What Risk Does Debt Bring?
Generally speaking, debt only becomes a real problem when a company can't easily pay it off, either by raising capital or with its own cash flow. If things get really bad, the lenders can take control of the business. However, a more common (but still painful) scenario is that it has to raise new equity capital at a low price, thus permanently diluting shareholders. Having said that, the most common situation is where a company manages its debt reasonably well - and to its own advantage. The first step when considering a company's debt levels is to consider its cash and debt together.
How Much Debt Does LEMON Carry?
As you can see below, LEMON had ₩6.00b of debt, at March 2025, which is about the same as the year before. You can click the chart for greater detail. However, it does have ₩3.36b in cash offsetting this, leading to net debt of about ₩2.64b.
How Healthy Is LEMON's Balance Sheet?
We can see from the most recent balance sheet that LEMON had liabilities of ₩7.06b falling due within a year, and liabilities of ₩3.60m due beyond that. On the other hand, it had cash of ₩3.36b and ₩353.2m worth of receivables due within a year. So its liabilities total ₩3.35b more than the combination of its cash and short-term receivables.
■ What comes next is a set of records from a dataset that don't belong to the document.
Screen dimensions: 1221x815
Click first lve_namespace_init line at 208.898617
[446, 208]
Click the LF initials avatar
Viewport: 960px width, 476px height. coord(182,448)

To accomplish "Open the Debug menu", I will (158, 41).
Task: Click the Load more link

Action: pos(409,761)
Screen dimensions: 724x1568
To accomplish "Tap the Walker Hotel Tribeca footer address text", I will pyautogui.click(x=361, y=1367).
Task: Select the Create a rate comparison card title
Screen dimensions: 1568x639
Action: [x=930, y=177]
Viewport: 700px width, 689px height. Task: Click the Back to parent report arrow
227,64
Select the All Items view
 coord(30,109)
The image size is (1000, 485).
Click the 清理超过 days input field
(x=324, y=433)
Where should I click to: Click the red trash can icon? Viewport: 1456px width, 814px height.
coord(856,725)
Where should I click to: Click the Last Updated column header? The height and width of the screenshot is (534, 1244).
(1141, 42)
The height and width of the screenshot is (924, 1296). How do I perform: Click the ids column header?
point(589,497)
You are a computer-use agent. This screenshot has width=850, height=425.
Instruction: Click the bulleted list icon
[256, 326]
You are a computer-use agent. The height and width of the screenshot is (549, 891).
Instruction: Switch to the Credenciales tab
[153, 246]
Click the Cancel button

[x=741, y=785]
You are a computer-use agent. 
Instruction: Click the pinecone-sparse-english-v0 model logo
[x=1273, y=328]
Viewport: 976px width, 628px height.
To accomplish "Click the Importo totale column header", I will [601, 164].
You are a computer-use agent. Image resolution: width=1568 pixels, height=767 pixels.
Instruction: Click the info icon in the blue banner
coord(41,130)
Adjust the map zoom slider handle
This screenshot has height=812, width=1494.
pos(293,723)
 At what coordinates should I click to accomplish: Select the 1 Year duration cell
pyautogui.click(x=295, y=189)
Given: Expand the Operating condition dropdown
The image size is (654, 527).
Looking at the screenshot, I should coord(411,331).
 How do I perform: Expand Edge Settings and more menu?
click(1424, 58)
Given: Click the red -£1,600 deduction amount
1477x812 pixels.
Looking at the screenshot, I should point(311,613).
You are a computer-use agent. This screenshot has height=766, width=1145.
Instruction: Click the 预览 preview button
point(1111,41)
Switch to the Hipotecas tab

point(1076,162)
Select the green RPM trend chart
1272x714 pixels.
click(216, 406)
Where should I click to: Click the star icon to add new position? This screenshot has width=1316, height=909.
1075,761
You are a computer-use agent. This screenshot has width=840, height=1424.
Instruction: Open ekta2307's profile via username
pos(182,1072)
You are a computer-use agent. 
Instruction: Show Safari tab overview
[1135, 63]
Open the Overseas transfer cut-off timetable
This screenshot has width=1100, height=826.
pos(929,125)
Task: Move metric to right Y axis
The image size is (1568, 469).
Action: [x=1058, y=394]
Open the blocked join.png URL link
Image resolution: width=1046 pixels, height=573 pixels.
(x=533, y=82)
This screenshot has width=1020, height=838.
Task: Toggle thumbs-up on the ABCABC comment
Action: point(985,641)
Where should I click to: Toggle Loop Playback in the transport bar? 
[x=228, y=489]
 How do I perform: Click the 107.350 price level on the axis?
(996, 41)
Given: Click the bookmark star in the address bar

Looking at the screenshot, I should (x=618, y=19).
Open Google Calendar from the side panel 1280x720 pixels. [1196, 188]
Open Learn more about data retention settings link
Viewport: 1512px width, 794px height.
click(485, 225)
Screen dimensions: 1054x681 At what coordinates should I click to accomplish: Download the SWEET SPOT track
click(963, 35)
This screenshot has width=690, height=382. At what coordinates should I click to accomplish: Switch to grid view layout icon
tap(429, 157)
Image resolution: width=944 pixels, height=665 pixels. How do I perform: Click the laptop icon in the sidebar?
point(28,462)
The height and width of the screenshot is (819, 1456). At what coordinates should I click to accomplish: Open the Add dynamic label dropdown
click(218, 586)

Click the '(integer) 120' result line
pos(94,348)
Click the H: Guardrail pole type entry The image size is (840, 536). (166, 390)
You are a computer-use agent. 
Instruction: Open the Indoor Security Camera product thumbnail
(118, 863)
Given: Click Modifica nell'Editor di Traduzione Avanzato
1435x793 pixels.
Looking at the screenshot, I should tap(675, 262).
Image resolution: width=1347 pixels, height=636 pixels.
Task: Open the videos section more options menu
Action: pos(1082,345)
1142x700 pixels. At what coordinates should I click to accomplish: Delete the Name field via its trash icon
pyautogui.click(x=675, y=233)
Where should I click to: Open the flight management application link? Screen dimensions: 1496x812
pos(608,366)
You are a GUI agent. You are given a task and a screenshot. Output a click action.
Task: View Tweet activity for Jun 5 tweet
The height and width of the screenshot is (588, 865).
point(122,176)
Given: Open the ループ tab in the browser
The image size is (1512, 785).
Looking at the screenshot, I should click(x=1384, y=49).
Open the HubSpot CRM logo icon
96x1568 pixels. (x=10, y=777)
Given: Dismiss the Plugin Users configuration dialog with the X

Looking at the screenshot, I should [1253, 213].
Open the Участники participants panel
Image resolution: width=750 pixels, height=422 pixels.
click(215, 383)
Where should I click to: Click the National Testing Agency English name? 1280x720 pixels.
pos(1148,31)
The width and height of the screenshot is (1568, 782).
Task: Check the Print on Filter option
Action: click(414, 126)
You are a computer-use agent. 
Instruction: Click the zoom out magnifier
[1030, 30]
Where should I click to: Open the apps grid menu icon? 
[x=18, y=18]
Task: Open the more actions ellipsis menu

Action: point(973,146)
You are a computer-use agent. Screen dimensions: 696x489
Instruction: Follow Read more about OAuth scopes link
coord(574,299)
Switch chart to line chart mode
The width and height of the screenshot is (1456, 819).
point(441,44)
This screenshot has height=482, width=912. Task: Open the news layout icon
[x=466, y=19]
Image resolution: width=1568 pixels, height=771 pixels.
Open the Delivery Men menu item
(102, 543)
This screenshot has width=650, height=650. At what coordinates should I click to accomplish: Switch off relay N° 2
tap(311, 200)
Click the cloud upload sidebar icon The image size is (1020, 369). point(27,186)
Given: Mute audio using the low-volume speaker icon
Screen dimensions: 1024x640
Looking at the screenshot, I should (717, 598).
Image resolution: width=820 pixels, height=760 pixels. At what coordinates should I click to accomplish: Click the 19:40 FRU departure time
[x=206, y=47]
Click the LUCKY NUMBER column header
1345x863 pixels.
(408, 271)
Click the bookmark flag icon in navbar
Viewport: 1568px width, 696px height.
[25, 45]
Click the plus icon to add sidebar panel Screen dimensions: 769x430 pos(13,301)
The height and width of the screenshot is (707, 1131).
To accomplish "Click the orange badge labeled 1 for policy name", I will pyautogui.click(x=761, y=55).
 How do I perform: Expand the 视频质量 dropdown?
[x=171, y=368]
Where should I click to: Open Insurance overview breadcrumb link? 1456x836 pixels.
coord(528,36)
Given LEMON has a market capitalization of ₩93.5b, it's hard to believe these liabilities pose much threat. Having said that, it's clear that we should continue to monitor its balance sheet, lest it change for the worse. There's no doubt that we learn most about debt from the balance sheet. But you can't view debt in total isolation; since LEMON will need earnings to service that debt. So if you're keen to discover more about its earnings, it might be worth checking out this graph of its long term earnings trend.
Check out our latest analysis for LEMON
Over 12 months, LEMON made a loss at the EBIT level, and saw its revenue drop to ₩5.3b, which is a fall of 52%. To be frank that doesn't bode well.
Caveat Emptor
Not only did LEMON's revenue slip over the last twelve months, but it also produced negative earnings before interest and tax (EBIT). To be specific the EBIT loss came in at ₩6.6b. Considering that alongside the liabilities mentioned above does not give us much confidence that company should be using so much debt. Quite frankly we think the balance sheet is far from match-fit, although it could be improved with time. However, it doesn't help that it burned through ₩5.0b of cash over the last year. So suffice it to say we consider the stock very risky. There's no doubt that we learn most about debt from the balance sheet. But ultimately, every company can contain risks that exist outside of the balance sheet. For instance, we've identified 4 warning signs for LEMON (2 shouldn't be ignored) you should be aware of.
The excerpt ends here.